A key challenge for understanding the dynamics of cognition has been capturing fine-grained, moment-to-moment changes in mental activity. Power-law behavior is another key indicator that can help in understanding finely-grained changes in mental activities [75]. Cognitive structures can be considered as being made of progressively smaller elements, which show same dynamics at each level of organization, called power-law behavior. When constraints holding the cognitive structures break down to allow new cognitive structures to form, then the power-law dynamics dominate according to new interactions, which leads to the formation of new cognitive structures. After the cognitive structures have reconfigured, power-law behavior decreases, and constraints hold the new cognitive structure according to updated interactions with the environment.

5. Summary

In the beginning, we introduced three main principles of environmental psychology, namely: (i) Perception is direct; (ii) perception is for action; and (iii) perception is of affordances [5]. In this article, we used the information theoretic approach to provide a deeper understanding of the last two principles. We argued that there are robust increases in mutual information between successive circuits across the brain during an interaction with the environment, which is due to the increase in joint probability distributions of binary states of neurons, given the knowledge about sensory stimuli and motor tasks (Figure 4). Robust increases in mutual information reflect the increase in certainty in neural circuits about the knowledge of an environmental opportunity for action, also called affordance. In addition, there is an increase in surprise measured by Shannon information, which is the measure of evidence of sensory objects. In combination, as depicted in Figure 5, mutual information and Shannon information are responsible for guiding action. The guidance of action results in perception, as proposed by Gibson [5]. However, this principle, namely perception, is direct, and cannot be directly supported by the theoretical work presented in this paper.
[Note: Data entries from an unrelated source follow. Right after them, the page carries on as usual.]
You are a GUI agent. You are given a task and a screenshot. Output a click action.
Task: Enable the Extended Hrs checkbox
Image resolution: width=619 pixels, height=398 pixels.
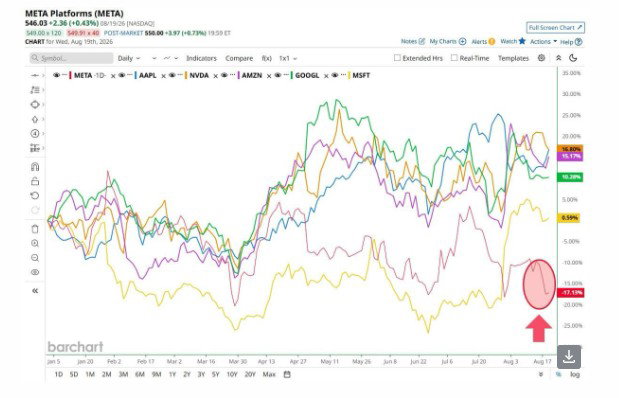397,58
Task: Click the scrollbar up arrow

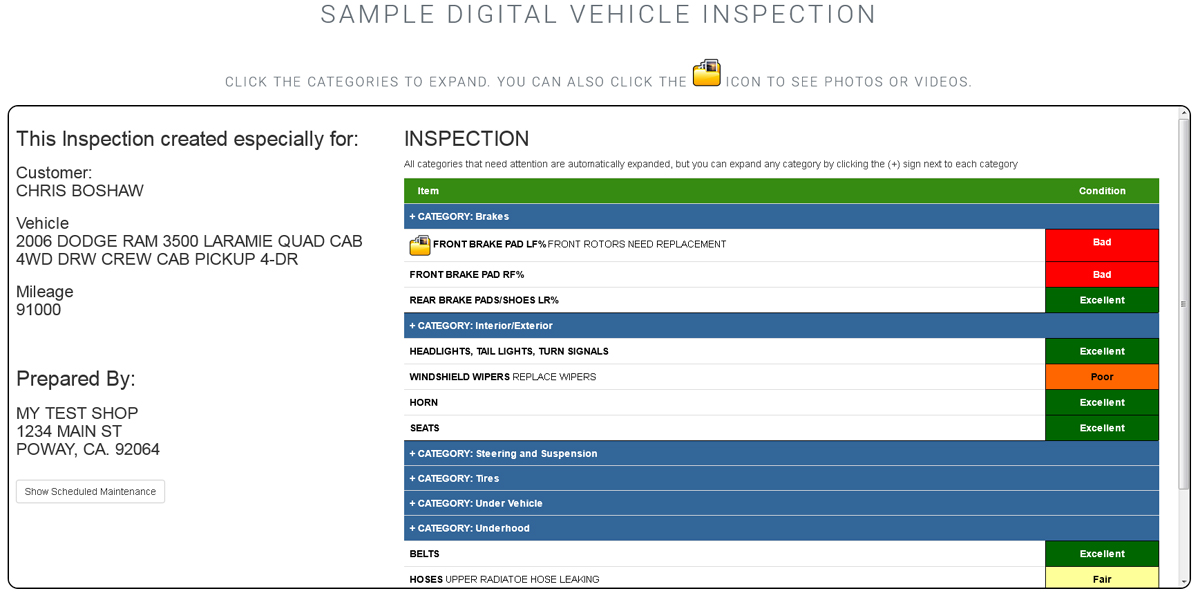Action: pos(1183,114)
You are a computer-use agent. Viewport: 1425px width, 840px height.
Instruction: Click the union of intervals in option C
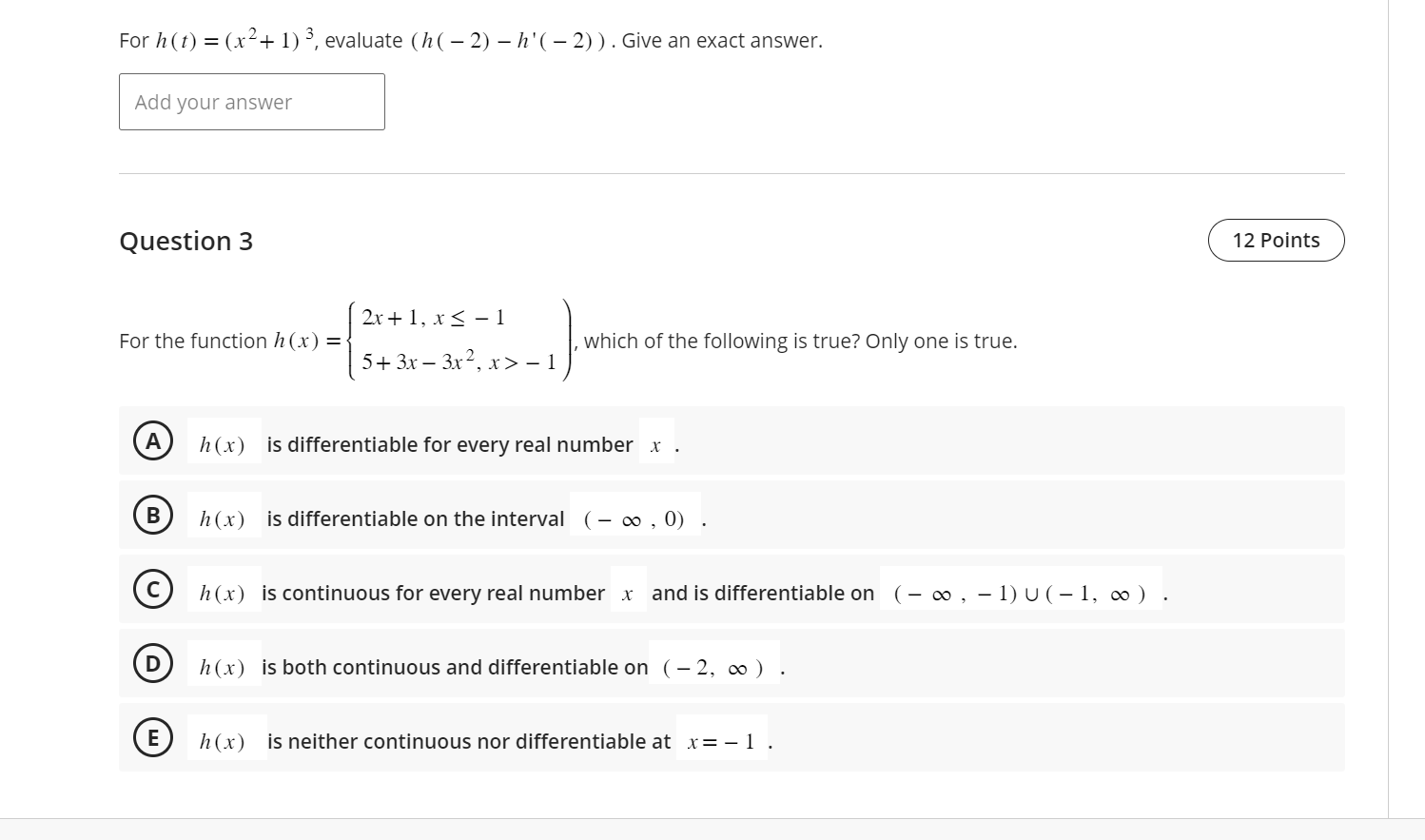point(1019,593)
In addition, the theoretical analysis presented in this paper helps draw other important conclusions in understanding the interaction between an organism and the environment. The increase in mutual information also places constraints on how neural circuits in other areas may be activated, which would lead to specific motor responses, optimizing the outcomes of external tasks, needed for survival. Furthermore, mutual information is a symmetrical quantity, which means that if stimulus-biased probability laws increase the certainty of binary states in sensory circuits, it also results in increased certainty in motor circuits at higher hierarchical levels, given the knowledge about the stimulus, which would lead to stimulus-specific motor responses. Additionally, vice versa will also be true, a change in the certainty in motor circuits given the nature of the motor task will change the probability of joint activation of neurons between motor and sensory circuits (Figure 3), which can cause an effect on perception due to the changes in the nature of the motor task.
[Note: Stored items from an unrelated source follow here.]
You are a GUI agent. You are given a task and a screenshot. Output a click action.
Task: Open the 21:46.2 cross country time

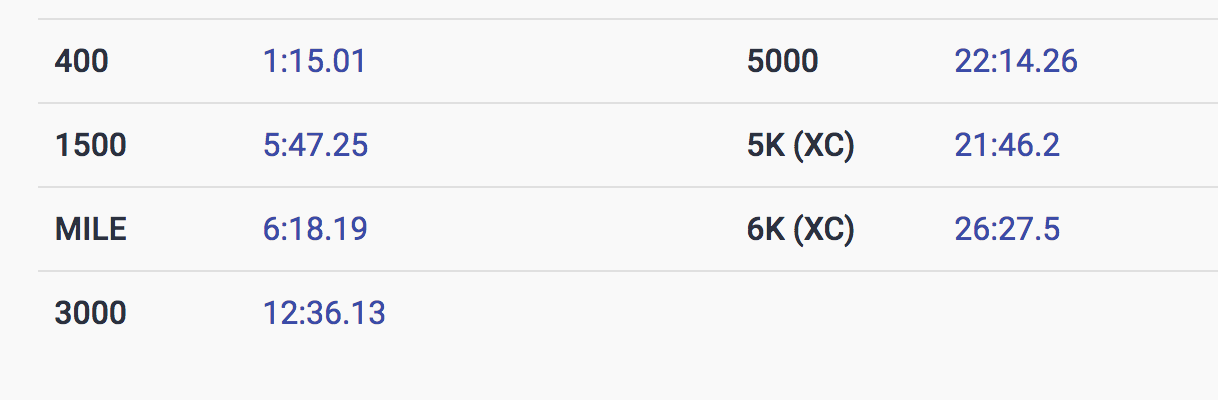click(1007, 146)
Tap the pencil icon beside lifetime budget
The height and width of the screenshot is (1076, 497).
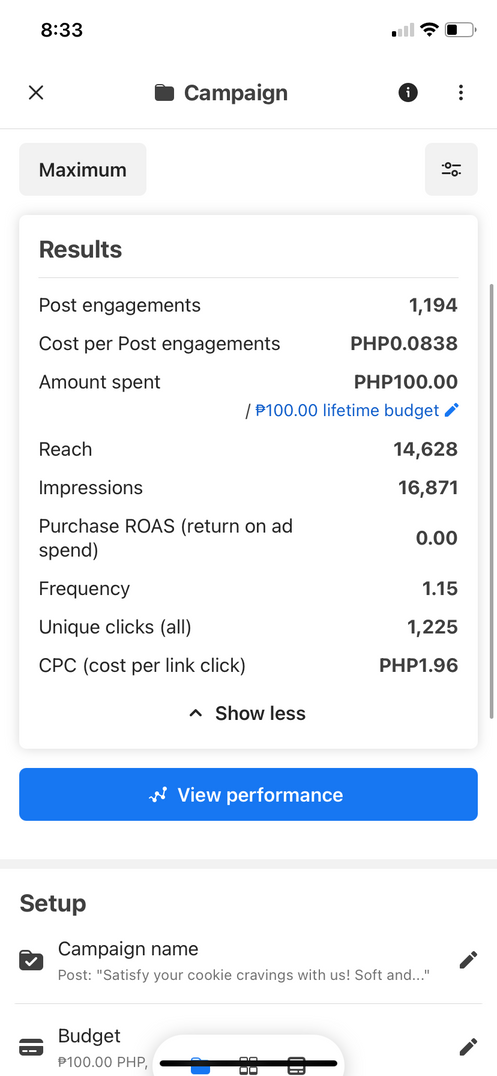(451, 410)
Another model of perception that uses the information theoretic approach is the free energy minimization model [15,16]. Free energy in this model is an information theoretic quantity, which is the upper bound on surprise. The minimization of free energy also minimizes the surprise. In this model of perception, free energy measurement has access to two components, sensory states, resulting from sensory inputs from an agent (sensory objects), and recognition density that is encoded by neuronal activity and connection strengths in the circuits of the brain. The recognition density is a probabilistic representation of the model causing a particular sensation. By minimizing free energy, the surprise is reduced and the evidence for the sensory object is increased, which leads to perception.